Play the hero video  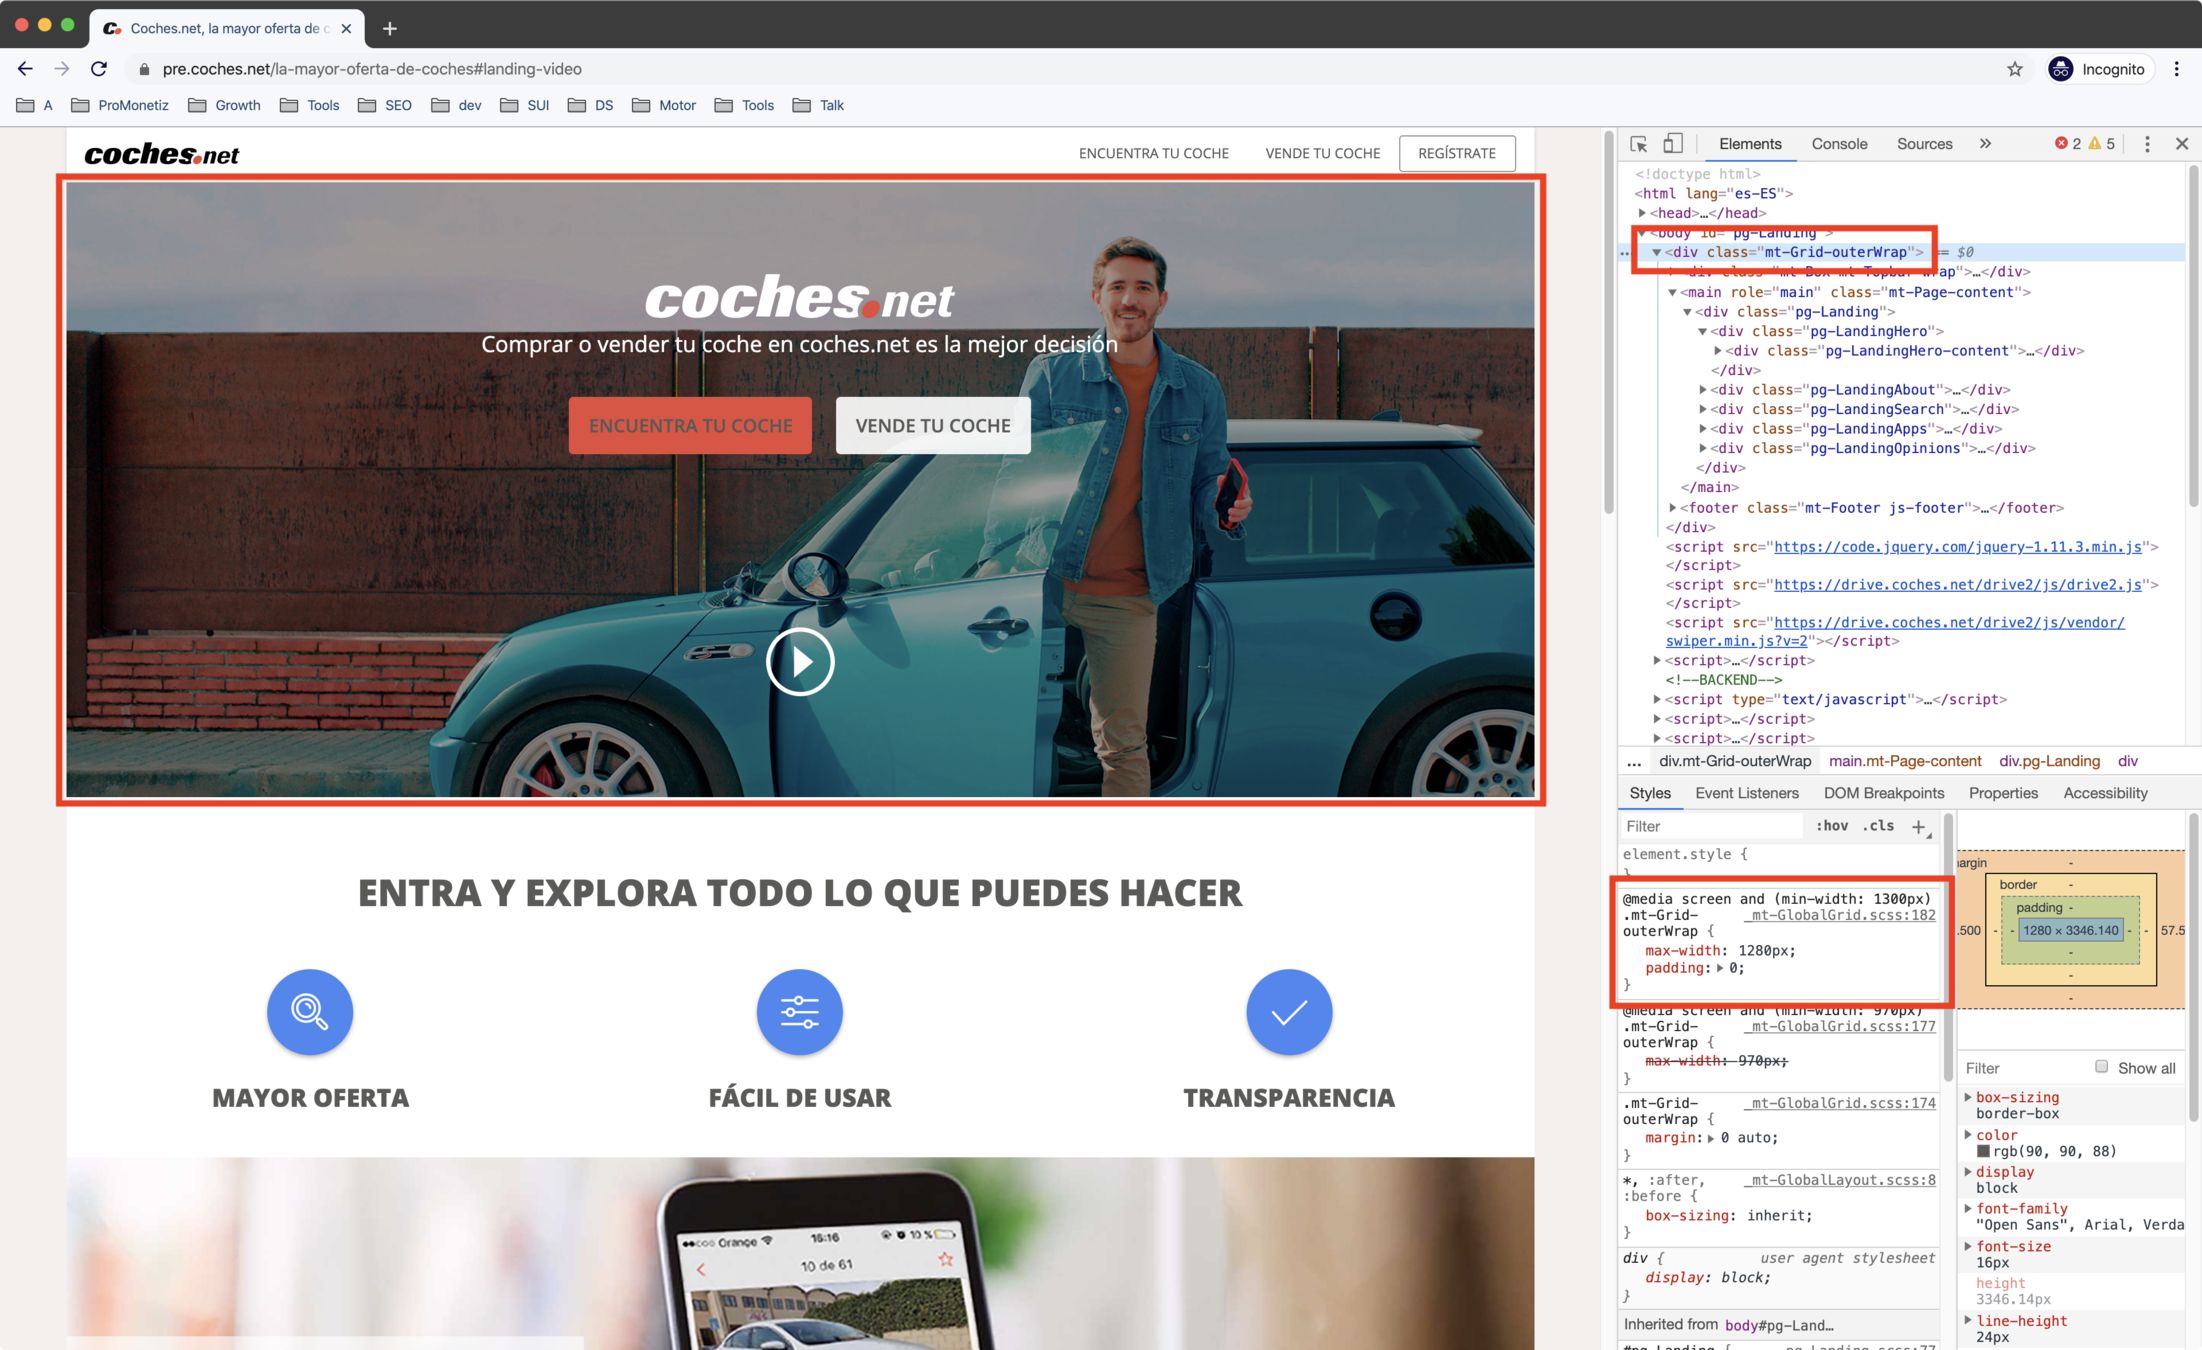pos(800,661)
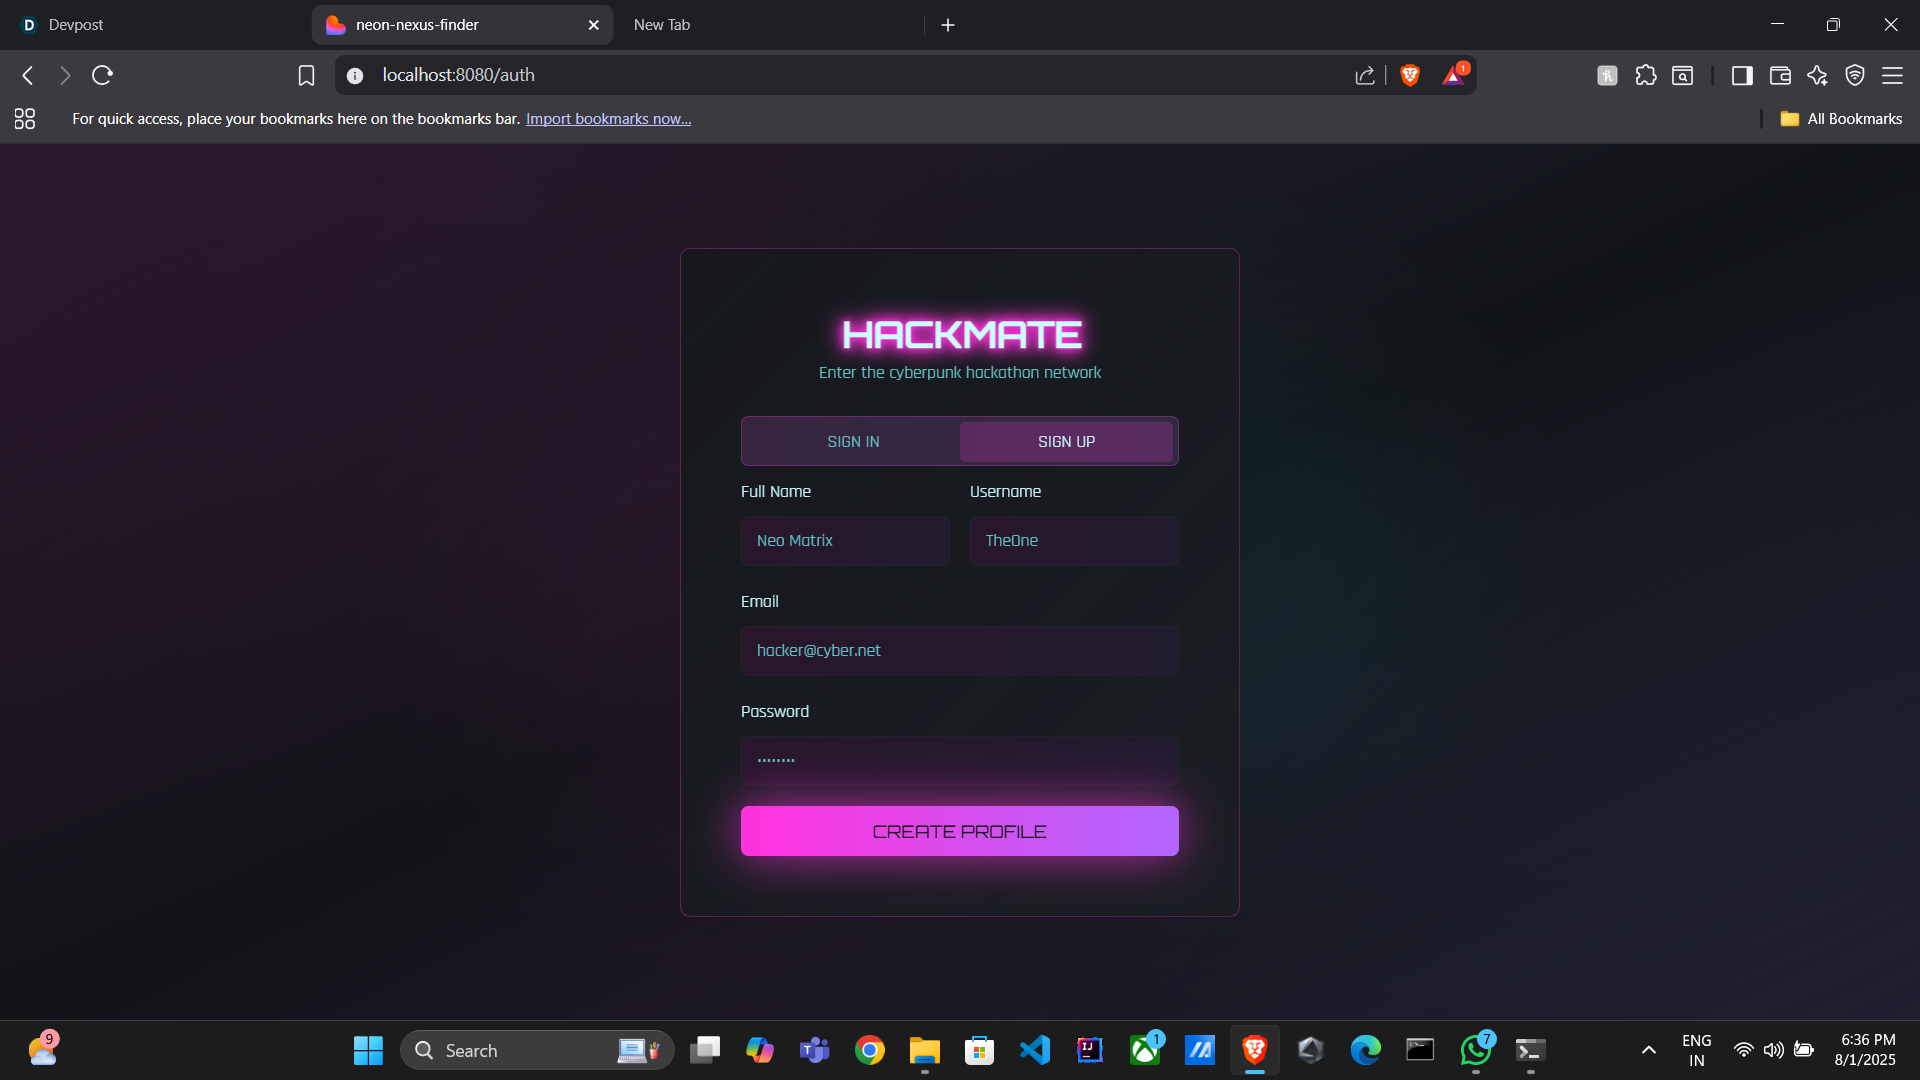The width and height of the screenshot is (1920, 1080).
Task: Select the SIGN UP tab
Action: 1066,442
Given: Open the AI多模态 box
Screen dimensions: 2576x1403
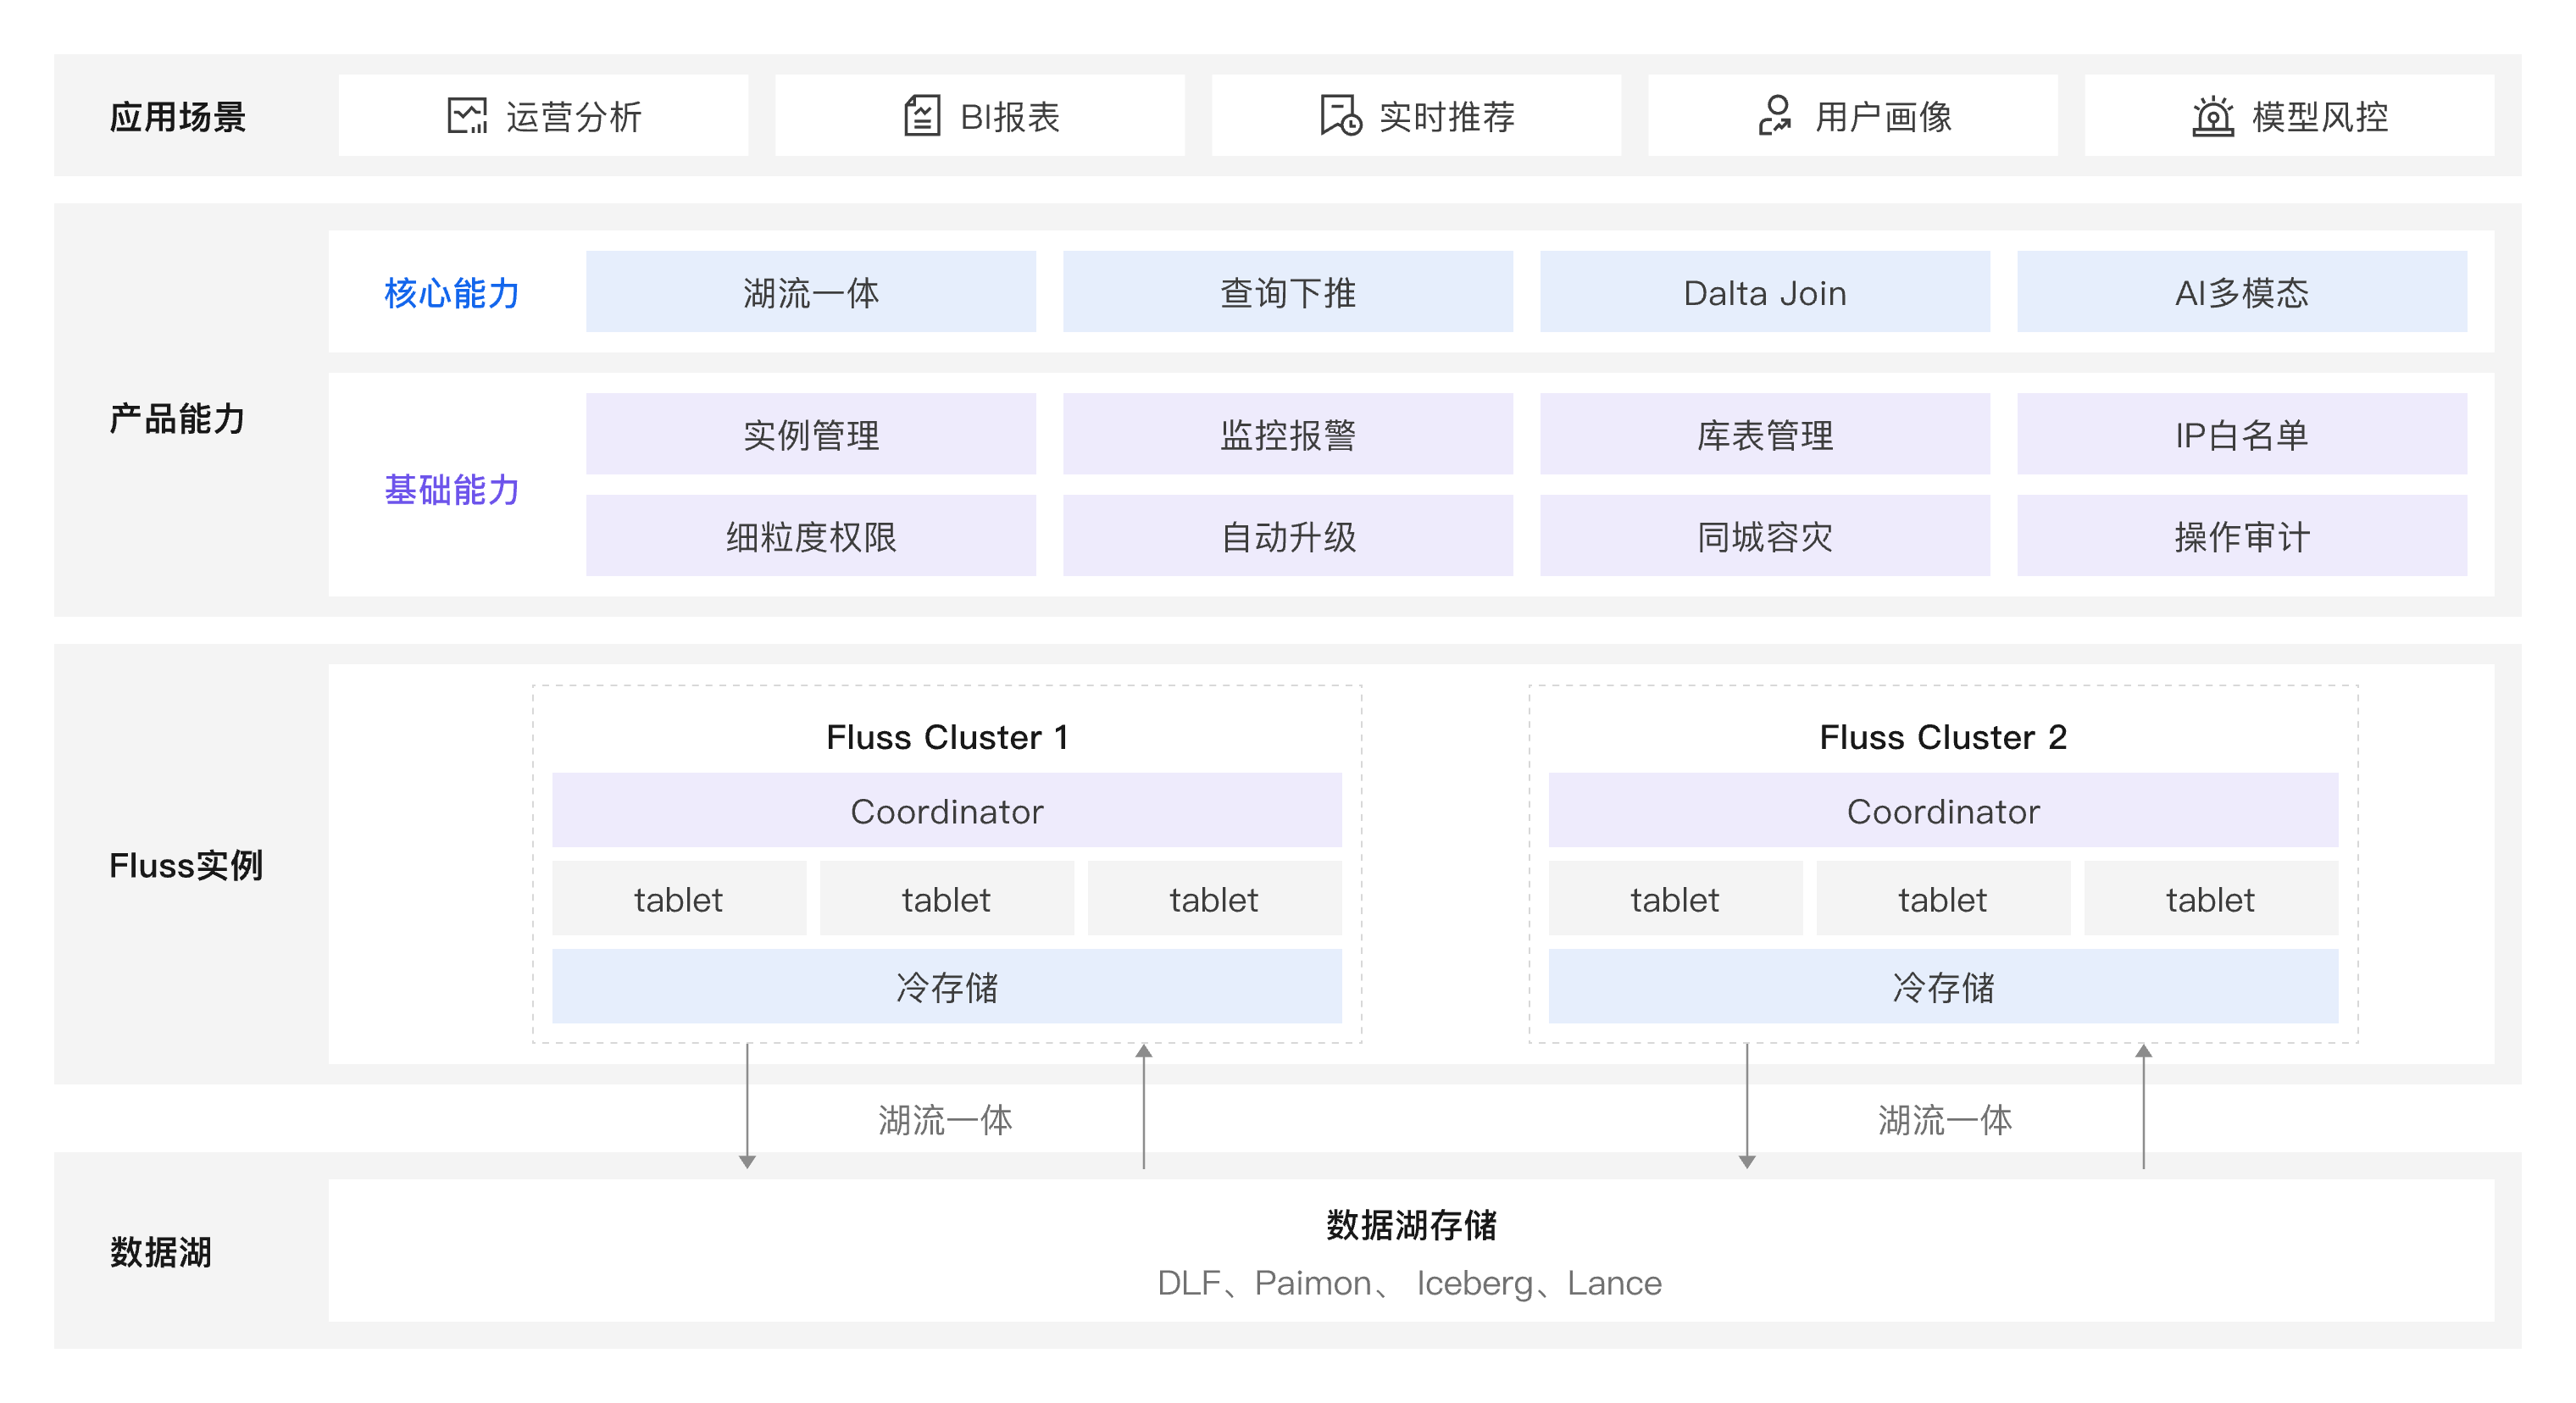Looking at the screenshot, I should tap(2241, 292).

* PROBLEM TO WORK ON
The lines from the one containing "Given: Open the AI多模态 box" to the final line of the material, both ends included, should be retyped exactly and alone, with no pictures.

* RESULT FOR THIS TASK
Given: Open the AI多模态 box
Screen dimensions: 2576x1403
Looking at the screenshot, I should tap(2241, 292).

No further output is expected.